For the creators of Southpark, the Memberberries represented a criticism of the pervasiveness of nostalgia-based media, for example reboots of old products, films, or TV series, but also the invocation of their style in new media, for example the usage of neon colors, pixelated graphics, 8-Bit samples and music, either directly misrepresenting the past as being better or invoking this notion by simply reiterating the old messaging.
This had been a growing trend since the early 2010s, for example with “Tron: Legacy” (2010) being a late sequel to the 1982 science fiction classic TRON, the Star Wars sequel trilogy, and even “Blade Runner 2049” (2017) continuing the story of the original Blade Runner movie. While the originals had been groundbreaking in their ways to anticipate and capture the future in some way, many of the sequels were not exploring new themes, concepts or aesthetics, but merely repeating the previous ones as easy to consume memories.

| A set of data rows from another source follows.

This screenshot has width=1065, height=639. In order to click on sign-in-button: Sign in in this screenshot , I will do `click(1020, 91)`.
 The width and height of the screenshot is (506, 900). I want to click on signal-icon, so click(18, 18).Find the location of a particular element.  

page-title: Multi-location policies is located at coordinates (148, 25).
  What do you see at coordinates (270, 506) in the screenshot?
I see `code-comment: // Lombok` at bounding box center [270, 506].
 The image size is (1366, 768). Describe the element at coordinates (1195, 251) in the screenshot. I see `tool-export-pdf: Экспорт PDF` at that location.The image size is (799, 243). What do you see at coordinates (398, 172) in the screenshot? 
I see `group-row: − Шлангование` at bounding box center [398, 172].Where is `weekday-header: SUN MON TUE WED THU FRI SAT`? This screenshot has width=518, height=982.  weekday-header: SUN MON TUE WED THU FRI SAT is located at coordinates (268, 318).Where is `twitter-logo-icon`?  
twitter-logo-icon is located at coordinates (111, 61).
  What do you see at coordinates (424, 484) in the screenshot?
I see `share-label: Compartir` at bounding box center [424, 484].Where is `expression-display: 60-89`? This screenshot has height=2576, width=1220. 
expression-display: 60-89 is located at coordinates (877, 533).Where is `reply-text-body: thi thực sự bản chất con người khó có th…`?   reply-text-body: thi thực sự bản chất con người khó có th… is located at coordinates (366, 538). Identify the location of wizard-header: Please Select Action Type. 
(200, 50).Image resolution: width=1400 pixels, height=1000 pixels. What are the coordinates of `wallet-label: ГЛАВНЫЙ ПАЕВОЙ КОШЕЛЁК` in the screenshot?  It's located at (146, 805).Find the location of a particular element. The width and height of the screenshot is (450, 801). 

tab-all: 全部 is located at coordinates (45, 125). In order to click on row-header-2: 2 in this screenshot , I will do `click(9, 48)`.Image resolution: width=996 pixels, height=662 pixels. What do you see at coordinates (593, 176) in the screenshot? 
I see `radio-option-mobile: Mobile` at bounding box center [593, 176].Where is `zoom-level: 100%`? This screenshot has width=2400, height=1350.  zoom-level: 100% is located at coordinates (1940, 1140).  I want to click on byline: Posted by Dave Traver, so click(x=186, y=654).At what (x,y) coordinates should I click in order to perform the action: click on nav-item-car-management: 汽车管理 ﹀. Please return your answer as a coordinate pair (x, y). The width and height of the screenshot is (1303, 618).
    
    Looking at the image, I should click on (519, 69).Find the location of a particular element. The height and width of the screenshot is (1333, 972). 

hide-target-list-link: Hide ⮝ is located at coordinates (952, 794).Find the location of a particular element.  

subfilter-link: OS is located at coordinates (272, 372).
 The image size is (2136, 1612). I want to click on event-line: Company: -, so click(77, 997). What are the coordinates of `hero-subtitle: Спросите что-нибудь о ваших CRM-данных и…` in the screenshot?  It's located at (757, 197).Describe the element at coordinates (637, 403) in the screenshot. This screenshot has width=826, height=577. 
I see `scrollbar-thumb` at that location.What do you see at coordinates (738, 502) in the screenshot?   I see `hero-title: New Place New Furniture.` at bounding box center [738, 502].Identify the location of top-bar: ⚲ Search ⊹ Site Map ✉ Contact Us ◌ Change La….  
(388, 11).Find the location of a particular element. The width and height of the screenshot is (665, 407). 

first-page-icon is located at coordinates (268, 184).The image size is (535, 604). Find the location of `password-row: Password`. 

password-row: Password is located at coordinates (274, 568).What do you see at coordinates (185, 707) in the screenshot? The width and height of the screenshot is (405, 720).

In 1993, French philosopher Jacques Derrida introduced the concept of “Hauntology” in his book “Spectres of Marx”. The term encapsulated the way humans never encountered their environment as fully present, as their perception of the present was always influenced by past experiences and in anticipation of potential futures. In a very real way, the present was haunted by what no longer exists and by that which has not yet come to be.
In his 2014 book “Ghosts of My Life”, media theorist Mark Fisher applied hauntology to the persistence of the past in media, cultural memory, retrofuturism and lost futures. Fisher proposed the idea of a cultural hauntology, in which the present was now trapped and haunted by past media, art and entertainment. In a talk at the Klub MaMa in Zagreb (Multimedijalni Institut) in 2014, he stated that:
“What is the bad news that we already know is that the dimension of the future has disappeared. That in some ways, we’re marooned, we’re trapped in the 20th century, still. That, what is it to be in the 21st century is to have 20th century culture on higher definition screens.”
/ Mark Fisher, “The Slow Cancellation Of The Future”
For Fischer, one way to make sense of the passing of time was to relate art and culture back to a specific time period, understanding how it reflected the societal and technological context of the period. The original movie Blade Runner was noteworthy as it took the societal angst in the face of overpopulation, runaway capitalism, cultural blending and accelerating technology and gave it form as an audio-visual experience. According to Fischer, this form of art as cultural expression has slowed to the point where it has now turned into a blend of the past, only recycling themes that were once relevant to cultures long gone. Movies like Blade Runner 2049 represented artifacts, facsimiles of futures suspended in time. And instead of creating new visions, a hauntological culture emerged that focused on reliving lost futures that had never arrived.